Do you get correct results when you bind reduction axes to threads? Do you apply the necessary synchronization across threads?

This will also be an issue across blocks; this is likely impossible because you cannot synchronize across blocks on many GPU (CUDA) platforms.

yeah i got correct results when i bind it to threads. I got this code from reduction tutorial.

n = 32
m = 64
A= tvm.placeholder((n,m),name = ‘A’)
k = tvm.reduce_axis((0,m),“k”)
B = tvm.compute((n,),lambda i:tvm.sum(A[i,k],axis=k),name=“B”)
s = tvm.create_schedule(B.op)
ko,ki=s[B].split(B.op.reduce_axis[0],factor=16)
BF = s.rfactor(B,ko)
xo,xi=s[B].split(s[B].op.axis[0],factor=32)
s[B].bind(xo, tvm.thread_axis(“blockIdx.x”))
s[B].bind(xi, tvm.thread_axis(“threadIdx.y”))

#It works when i bind reduce_axis to thread, but it wont work for blocks.
#tx = tvm.thread_axis(“blockIdx.x”)
tx = tvm.thread_axis(“threadIdx.x”)
s[B].bind(s[B].op.reduce_axis[0],tx)

s[BF].compute_at(s[B],s[B].op.reduce_axis[0])
s[B].set_store_predicate(tx.var.equal(0))

I’m not sure about blocks synchronization.

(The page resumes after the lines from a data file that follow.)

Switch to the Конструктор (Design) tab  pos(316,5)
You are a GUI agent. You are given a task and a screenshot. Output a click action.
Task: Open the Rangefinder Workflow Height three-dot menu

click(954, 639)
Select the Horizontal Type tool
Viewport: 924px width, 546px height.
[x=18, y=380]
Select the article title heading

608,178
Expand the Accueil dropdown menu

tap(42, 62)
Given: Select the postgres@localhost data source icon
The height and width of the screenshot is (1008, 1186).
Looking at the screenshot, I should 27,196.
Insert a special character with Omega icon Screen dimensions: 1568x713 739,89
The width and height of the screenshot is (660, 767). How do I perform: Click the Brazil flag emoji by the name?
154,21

We can split normal axis in several blocks and the result matrix in these blocks would be spliced correctly. In the case of split reduce axis, for me its create n(number of blocks) intermediate matrix Br[] in n blocks, we sum Br[] to get the final matrix. I’m not sure if sum will cause synchronization problem and splice won’t.

If TVM don’t support this,do you have an idea where should we rewrite to achieve this features?

Take a look at the generated CUDA code for the reduction when the axis is bound to blocks. There are calls to __syncthreads() so that the accumulation of the temporary array (B.rf) is not a race between different threads. However, there is no corresponding __syncblocks primitive in CUDA as many architectures (if not all of them) do not support synchronization across blocks.

I got same answer form an other guy, I thick that’s the reason. thank you very much eqy!

CUDA do provide various atomic functions, such as atomicAdd and atomicCAS. In principle, it is possible to implement general reduction with atomicCAS and common reductions with atomic*.

Do TVM have a plan to leverage atomic functions for cross-block reduction?

Is synchronizing blocks via a second kernel start (as recommended here: Synchronize all blocks in CUDA - #8 by njuffa - CUDA Programming and Performance - NVIDIA Developer Forums) no option for TVM?